§ **About this task**: Pull out of the data below the stretch of lines bounded by the one containing "The height and width of the screenshot is (525, 808)." and the one containing "Click the Business Search page title", both bounds included, unchanged.

§ **Data section**:

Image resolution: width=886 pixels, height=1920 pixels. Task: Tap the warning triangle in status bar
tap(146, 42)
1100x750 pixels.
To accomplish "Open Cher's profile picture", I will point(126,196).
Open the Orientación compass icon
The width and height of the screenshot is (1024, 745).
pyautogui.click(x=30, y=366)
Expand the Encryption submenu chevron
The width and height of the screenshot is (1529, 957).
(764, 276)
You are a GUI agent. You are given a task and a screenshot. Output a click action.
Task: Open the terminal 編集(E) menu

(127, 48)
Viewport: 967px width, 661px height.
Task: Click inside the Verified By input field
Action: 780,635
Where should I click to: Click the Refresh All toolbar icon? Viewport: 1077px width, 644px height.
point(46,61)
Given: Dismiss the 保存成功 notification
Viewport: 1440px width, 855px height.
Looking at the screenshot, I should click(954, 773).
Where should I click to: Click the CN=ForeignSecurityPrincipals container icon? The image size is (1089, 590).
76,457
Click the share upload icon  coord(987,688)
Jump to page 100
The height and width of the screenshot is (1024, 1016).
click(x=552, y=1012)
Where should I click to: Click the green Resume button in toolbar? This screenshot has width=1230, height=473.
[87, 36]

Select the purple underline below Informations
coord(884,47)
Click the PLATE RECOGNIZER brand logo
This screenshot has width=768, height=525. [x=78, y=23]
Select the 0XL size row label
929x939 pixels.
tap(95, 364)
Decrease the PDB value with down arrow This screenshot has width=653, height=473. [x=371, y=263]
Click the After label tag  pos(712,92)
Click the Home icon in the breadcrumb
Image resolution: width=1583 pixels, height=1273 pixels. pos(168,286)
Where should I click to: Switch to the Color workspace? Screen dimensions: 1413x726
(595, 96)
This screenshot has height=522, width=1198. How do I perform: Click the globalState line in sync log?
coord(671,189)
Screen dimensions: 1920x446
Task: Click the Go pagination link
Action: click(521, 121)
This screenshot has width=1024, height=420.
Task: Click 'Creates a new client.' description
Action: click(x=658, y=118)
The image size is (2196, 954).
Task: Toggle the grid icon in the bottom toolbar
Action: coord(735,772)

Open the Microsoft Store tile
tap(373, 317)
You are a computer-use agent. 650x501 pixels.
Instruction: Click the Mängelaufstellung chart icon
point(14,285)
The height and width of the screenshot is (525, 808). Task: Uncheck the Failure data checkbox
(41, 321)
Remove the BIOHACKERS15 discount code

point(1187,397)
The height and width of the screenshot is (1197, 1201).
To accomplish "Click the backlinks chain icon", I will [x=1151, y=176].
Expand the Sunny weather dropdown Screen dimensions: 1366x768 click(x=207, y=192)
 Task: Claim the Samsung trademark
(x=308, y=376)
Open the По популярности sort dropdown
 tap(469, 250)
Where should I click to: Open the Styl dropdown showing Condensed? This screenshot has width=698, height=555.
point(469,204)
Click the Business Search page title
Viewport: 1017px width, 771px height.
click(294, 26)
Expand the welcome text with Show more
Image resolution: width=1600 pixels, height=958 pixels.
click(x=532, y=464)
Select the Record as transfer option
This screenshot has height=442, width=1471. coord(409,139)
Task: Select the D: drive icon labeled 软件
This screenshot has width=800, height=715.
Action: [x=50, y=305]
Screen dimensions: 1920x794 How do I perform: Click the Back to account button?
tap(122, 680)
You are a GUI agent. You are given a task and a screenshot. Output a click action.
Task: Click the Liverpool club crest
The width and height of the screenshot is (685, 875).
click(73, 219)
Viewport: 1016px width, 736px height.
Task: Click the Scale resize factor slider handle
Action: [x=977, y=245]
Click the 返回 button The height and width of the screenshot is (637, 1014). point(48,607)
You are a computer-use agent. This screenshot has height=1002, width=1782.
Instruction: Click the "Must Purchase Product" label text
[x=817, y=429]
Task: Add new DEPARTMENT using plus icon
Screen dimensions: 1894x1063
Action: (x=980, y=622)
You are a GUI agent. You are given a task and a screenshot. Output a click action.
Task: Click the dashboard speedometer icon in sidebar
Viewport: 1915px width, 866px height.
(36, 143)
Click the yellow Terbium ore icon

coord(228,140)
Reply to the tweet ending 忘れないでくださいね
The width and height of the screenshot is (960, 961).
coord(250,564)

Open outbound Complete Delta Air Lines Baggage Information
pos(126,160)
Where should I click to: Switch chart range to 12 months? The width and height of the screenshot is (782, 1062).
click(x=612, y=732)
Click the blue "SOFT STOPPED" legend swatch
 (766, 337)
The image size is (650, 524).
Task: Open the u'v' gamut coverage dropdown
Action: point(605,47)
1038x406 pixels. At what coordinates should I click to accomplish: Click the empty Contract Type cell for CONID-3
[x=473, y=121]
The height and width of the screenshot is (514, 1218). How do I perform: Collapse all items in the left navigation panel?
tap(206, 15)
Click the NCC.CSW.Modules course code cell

§ **Completed exercise**:
The height and width of the screenshot is (525, 808). Task: Uncheck the Failure data checkbox
(41, 321)
Remove the BIOHACKERS15 discount code

point(1187,397)
The height and width of the screenshot is (1197, 1201).
To accomplish "Click the backlinks chain icon", I will [x=1151, y=176].
Expand the Sunny weather dropdown Screen dimensions: 1366x768 click(x=207, y=192)
 Task: Claim the Samsung trademark
(x=308, y=376)
Open the По популярности sort dropdown
 tap(469, 250)
Where should I click to: Open the Styl dropdown showing Condensed? This screenshot has width=698, height=555.
point(469,204)
Click the Business Search page title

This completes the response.